Insert (loop of single inserts)
Section titled “Insert (loop of single inserts)”| Library | 10 | 100 | 1000 |
|---|---|---|---|
| Shiny.DocumentDb | 389 µs | 3.54 ms | 35.14 ms |
| EF Core | 877 µs | 7.28 ms | 93.02 ms |
| Dapper | 1.70 ms | 17.16 ms | 385.10 ms |
| sqlite-net | 1.78 ms | 17.65 ms | 260.62 ms |
| Operation | Shiny.DocumentDb | Dapper | EF Core (compiled) | sqlite-net |
|---|---|---|---|---|
| Get by Id | 2.73 µs | 4.96 µs | 8.69 µs | 10.35 µs |
| Get all (1000) | 500.26 µs | 315.88 µs | 317.24 µs | 396.97 µs |
| Query by name (1000) | 160.52 µs | 21.47 µs | 25.13 µs | 31.19 µs |
Nested object graph (Order → Address + Order Lines + Tags)

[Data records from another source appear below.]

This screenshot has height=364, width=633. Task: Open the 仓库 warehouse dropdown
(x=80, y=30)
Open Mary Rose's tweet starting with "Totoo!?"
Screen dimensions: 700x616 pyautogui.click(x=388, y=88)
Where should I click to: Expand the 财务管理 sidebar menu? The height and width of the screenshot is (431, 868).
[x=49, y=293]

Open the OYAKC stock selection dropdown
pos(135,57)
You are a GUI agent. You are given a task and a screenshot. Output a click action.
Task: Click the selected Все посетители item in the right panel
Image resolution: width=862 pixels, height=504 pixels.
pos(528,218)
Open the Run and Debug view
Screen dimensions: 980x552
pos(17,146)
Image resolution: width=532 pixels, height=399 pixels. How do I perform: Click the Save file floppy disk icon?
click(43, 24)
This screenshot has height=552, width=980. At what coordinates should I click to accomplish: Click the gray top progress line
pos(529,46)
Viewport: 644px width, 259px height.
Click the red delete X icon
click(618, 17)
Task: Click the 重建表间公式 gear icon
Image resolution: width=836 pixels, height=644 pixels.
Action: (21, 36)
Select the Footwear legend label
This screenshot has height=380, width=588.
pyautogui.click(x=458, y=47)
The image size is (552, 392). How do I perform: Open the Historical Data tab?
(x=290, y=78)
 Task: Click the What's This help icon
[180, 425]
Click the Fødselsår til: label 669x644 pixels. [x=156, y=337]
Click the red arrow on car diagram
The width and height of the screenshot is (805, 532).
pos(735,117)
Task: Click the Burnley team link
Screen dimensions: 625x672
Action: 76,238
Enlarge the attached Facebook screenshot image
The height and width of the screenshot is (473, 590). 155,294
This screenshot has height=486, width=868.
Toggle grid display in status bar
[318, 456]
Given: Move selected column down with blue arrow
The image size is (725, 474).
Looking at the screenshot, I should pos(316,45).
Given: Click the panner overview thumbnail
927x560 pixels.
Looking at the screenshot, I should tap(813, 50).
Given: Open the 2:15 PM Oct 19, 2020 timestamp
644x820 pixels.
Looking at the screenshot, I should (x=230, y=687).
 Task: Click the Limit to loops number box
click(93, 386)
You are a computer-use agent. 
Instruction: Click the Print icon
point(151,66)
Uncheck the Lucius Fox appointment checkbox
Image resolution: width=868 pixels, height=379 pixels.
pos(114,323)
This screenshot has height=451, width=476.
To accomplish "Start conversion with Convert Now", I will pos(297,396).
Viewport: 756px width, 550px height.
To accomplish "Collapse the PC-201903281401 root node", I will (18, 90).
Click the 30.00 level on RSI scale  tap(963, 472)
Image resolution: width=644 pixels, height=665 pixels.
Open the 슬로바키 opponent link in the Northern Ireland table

Section titled “Nested object graph (Order → Address + Order Lines + Tags)”One order with a shipping address, three line items, and two tags. sqlite-net stores this across 3 tables (6 inserts per order, 3 queries + manual rehydration per read). EF Core models it as related entities read with Include. Dapper issues hand-written SQL across the same 3 tables. DocumentDb stores it as one JSON document.
Insert (nested)
Section titled “Insert (nested)”| Library | 10 | 100 | 1000 |
|---|---|---|---|
| Shiny.DocumentDb | 417 µs | 3.63 ms | 36.31 ms |
| EF Core (3 tables) | 4.94 ms | 24.75 ms | 648.55 ms |
| Dapper (3 tables) | 11.43 ms | 174.28 ms | 1.99 s |
| sqlite-net (3 tables) | 11.73 ms | 123.38 ms | 2.18 s |
At 1,000 orders the document store is ~18x faster than EF Core, ~55x faster than Dapper, and ~60x faster than sqlite-net.
Read (nested)
Section titled “Read (nested)”| Operation | Shiny.DocumentDb | sqlite-net | Dapper | EF Core (Include, compiled) |
|---|---|---|---|---|
| Get by Id | 3.47 µs | 27.84 µs | 18.56 µs | 32.03 µs |
| Get all (100) | 127.2 µs | 205.7 µs | 253.6 µs | 1.13 ms |
| Get all (1000) | 1.36 ms | 1.76 ms | 2.45 ms | 11.88 ms |
| Query by status (~500/1000) | 1.01 ms | 1.42 ms | 2.13 ms | 5.90 ms |
The document store wins every nested read — by 6–9x against EF Core’s Include joins, and 1.8–5x even against Dapper’s hand-written SQL — because the whole graph lives in one row and deserializes in a single pass, with no JOINs, no manual rehydration, and no change-tracker graph fixup.
When to choose each
Section titled “When to choose each”- Choose Shiny.DocumentDb when your data is document-shaped (nested objects, child collections, variable structure), when you target .NET MAUI / AOT, when you want one storage API across a dozen databases, or when you want vector and full-text search, temporal history, multi-tenancy, change feeds, offline sync, or built-in telemetry without bolting on more libraries.
- Choose sqlite-net-pcl for the simplest possible flat-table CRUD on a single SQLite database, where every entity is a handful of scalar columns and you never store an object graph.
- Choose EF Core for server-side relational applications with complex cross-entity queries, reporting, and a relational schema you genuinely want to model and migrate.
- Choose Dapper when you want full control over hand-written SQL on a relational schema and are happy to map and rehydrate object graphs yourself — it is the fastest relational floor for flat reads, but you own every JOIN and every
INSERT.
DocumentDb is not trying to replace a relational mapper for relational problems. It is the right tool when your objects are the model and the database is just where they live.